▶ TASK LIST:
[A] Using the column on letters to the editor, write out everything from "What would you" down to "Blackwellite Lea Reames.", substituting "county officials" for "city officials".
[B] In one to three sentences, explain why, according to the column on letters to the editor, the symbol in Blackwell is not a Nazi swastika.

▶ EXTRACT:
════════════════
Newspapers want to hear from you

by Jordan Green

What would you say if I told you that everyone wants to hear what you have to say?

At first, you might laugh. But at least in the newspaper world, yes, we newspaper folks want to hear from you.

One of my favorite parts of the newspaper is reading letters to the editor. I’ve always enjoyed picking up the paper and seeing what locals had to say about community issues. Most readers do, too.

Letters to the editor sometimes admonish city officials who aren’t being as transparent as they ought to be. But sometimes, they offer a well-deserved word of praise. In the Jan. 5 edition of the paper, Diane Braden wrote one such letter, recognizing the civic leadership of longtime Blackwellite Lea Reames.

Letters also play a role in educating people. In December, Blackwell resident Stuart Bensch offered a much-needed history lesson about a symbol in Blackwell that looks like – but is not – a Nazi swastika. As yours truly reported in a subsequent front-page story, that symbol is a swastika, but it’s not the same version the Nazis used. This version was a Native American symbol with positive connotations. (For more information, see the Dec. 29 edition of the paper.)

Letters to the editor have long been staples in community newspapers. Before people used platforms like Facebook to endlessly rant and post poorly written, negative comments about whatever crosses their minds, people wrote letters to the editor to disseminate their views in a more respectful, reasonable, rational manner.

Don’t we all wish that kind of communication would make a comeback? If you do, I’d encourage you to write us a letter to the editor from time to time. Our guidelines for letters to the editor are published weekly on the opinion page. We will not publish letters that defame people, nor will we publish information that is intentionally misleading or inaccurate. If your grammar is bad, we’ll exercise our right to edit your piece. After all, it’s a letter to the editor.

We want and need more Blackwellites to voice their opinions and views, and I hope you’ll consider doing so. If for no other reason, do it to get your name in the paper. It’ll give you and your friends something to talk about.
════════════════
▶ AVAILABLE DATA:
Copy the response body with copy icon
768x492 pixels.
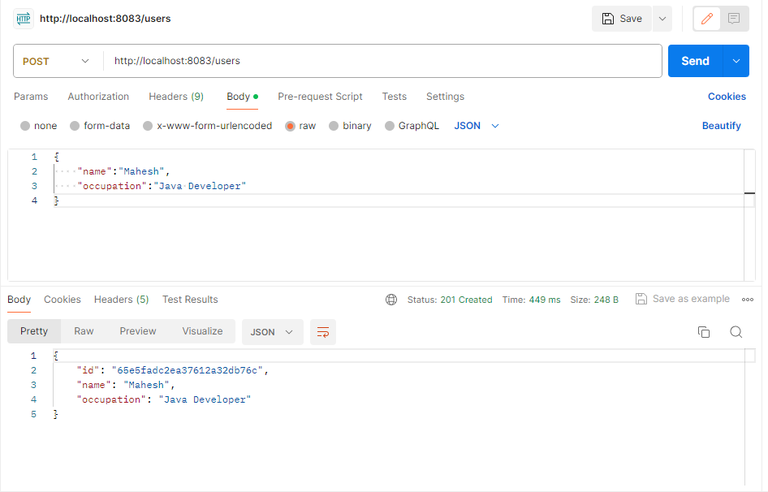704,332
════════════════
▶ ANSWERS:
[A]
What would you say if I told you that everyone wants to hear what you have to say?

At first, you might laugh. But at least in the newspaper world, yes, we newspaper folks want to hear from you.

One of my favorite parts of the newspaper is reading letters to the editor. I’ve always enjoyed picking up the paper and seeing what locals had to say about community issues. Most readers do, too.

Letters to the editor sometimes admonish county officials who aren’t being as transparent as they ought to be. But sometimes, they offer a well-deserved word of praise. In the Jan. 5 edition of the paper, Diane Braden wrote one such letter, recognizing the civic leadership of longtime Blackwellite Lea Reames.

[B] The symbol is a swastika, but it is not the version the Nazis used. It was a Native American symbol with positive connotations.